### [Instruction]
Please arrange the rows below as a two-column CSV with the headers instruction and response, one line per row, putting each row's text and its answer in a single quoted field with line breaks replaced by spaces. Begin at the line that has "Where should I click to: Click the Boris" and stop after the last row.

### [Data for this exercise]
*****

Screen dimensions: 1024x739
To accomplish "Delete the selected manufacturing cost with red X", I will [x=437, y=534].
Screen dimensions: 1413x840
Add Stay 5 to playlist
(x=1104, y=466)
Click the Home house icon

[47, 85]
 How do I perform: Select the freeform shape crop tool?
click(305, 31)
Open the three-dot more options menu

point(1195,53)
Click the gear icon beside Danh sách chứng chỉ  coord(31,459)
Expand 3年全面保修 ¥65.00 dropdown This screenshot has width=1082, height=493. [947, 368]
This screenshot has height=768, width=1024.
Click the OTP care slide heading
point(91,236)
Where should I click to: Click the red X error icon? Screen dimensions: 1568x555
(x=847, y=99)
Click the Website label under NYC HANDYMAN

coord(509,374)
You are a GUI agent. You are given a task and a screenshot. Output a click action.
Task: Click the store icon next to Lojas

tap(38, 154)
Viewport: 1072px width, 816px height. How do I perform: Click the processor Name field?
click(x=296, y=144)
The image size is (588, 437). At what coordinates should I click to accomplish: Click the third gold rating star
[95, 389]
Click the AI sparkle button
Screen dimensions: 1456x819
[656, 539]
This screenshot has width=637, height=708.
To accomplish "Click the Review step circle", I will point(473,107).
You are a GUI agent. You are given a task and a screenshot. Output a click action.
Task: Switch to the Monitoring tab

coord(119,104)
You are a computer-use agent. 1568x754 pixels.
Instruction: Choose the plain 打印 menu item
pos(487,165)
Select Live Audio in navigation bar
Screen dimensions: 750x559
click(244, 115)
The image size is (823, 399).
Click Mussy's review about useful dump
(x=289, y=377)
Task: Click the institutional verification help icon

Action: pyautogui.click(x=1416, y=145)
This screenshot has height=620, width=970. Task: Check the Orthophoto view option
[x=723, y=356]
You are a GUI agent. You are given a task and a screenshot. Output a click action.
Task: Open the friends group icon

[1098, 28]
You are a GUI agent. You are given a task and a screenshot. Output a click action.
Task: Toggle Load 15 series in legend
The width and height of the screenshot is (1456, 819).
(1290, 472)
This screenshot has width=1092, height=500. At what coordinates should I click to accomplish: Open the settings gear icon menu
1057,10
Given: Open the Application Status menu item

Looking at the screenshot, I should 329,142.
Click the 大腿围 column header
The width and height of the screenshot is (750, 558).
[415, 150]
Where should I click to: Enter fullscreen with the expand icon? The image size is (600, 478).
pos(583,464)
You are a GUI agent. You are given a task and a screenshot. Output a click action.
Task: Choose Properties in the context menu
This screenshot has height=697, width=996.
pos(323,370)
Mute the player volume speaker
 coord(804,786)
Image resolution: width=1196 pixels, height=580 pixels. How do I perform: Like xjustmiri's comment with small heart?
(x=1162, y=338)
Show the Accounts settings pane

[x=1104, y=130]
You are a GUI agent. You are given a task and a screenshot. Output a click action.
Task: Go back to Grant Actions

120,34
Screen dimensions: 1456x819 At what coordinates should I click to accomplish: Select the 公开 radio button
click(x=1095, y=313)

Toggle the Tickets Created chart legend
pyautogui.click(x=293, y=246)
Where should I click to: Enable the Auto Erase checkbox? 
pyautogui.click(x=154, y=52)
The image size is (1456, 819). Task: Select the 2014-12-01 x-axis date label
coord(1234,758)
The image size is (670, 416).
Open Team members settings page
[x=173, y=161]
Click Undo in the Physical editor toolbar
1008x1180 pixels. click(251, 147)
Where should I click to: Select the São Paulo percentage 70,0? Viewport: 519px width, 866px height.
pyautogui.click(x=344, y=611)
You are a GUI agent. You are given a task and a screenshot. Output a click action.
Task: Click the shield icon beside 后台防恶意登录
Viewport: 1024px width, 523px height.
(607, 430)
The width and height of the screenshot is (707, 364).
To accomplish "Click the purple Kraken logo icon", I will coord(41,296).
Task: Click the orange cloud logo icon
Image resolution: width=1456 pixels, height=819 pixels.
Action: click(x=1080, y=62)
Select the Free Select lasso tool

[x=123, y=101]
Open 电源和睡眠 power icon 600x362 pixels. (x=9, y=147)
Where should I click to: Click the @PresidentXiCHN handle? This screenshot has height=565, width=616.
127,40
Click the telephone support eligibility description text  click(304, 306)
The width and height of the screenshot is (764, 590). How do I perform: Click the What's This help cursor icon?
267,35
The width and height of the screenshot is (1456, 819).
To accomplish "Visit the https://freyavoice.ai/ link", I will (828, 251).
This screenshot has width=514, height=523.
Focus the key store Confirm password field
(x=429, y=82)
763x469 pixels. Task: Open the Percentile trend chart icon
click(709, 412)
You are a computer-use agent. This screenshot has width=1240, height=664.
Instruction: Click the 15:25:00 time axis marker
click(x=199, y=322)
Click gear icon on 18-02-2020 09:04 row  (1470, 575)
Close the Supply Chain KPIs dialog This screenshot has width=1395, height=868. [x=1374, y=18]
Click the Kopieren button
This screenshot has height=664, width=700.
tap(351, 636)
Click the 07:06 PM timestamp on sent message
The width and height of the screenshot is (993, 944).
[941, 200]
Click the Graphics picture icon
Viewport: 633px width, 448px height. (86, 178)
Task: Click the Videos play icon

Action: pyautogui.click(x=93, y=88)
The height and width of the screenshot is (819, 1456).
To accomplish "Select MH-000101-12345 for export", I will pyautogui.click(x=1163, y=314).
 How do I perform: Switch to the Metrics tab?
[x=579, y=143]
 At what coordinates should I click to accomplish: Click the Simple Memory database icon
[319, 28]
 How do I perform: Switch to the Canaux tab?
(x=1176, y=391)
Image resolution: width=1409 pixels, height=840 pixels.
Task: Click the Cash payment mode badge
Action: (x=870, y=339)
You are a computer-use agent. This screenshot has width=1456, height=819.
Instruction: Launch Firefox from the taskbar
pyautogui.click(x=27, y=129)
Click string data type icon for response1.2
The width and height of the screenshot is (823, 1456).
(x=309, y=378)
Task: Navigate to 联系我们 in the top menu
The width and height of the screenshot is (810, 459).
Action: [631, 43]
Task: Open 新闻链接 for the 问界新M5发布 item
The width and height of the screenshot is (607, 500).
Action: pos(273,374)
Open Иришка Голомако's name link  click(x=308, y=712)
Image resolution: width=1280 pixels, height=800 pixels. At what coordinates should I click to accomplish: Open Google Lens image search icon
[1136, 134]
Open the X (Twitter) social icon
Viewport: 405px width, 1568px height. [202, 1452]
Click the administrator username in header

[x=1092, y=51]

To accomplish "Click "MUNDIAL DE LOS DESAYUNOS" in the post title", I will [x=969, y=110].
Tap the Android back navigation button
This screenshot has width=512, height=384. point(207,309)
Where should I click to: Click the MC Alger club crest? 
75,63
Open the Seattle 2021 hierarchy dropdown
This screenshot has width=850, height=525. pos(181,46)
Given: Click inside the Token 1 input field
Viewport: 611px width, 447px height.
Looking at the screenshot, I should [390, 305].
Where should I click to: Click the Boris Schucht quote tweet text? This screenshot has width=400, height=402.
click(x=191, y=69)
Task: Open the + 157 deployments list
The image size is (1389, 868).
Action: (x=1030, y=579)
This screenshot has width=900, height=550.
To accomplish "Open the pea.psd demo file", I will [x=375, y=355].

*****

### [Result below]
instruction,response
"Where should I click to: Click the Boris Schucht quote tweet text? This screenshot has width=400, height=402.","click(x=191, y=69)"
"Task: Open the + 157 deployments list The image size is (1389, 868).","Action: (x=1030, y=579)"
"This screenshot has width=900, height=550. To accomplish ""Open the pea.psd demo file"",","I will [x=375, y=355]."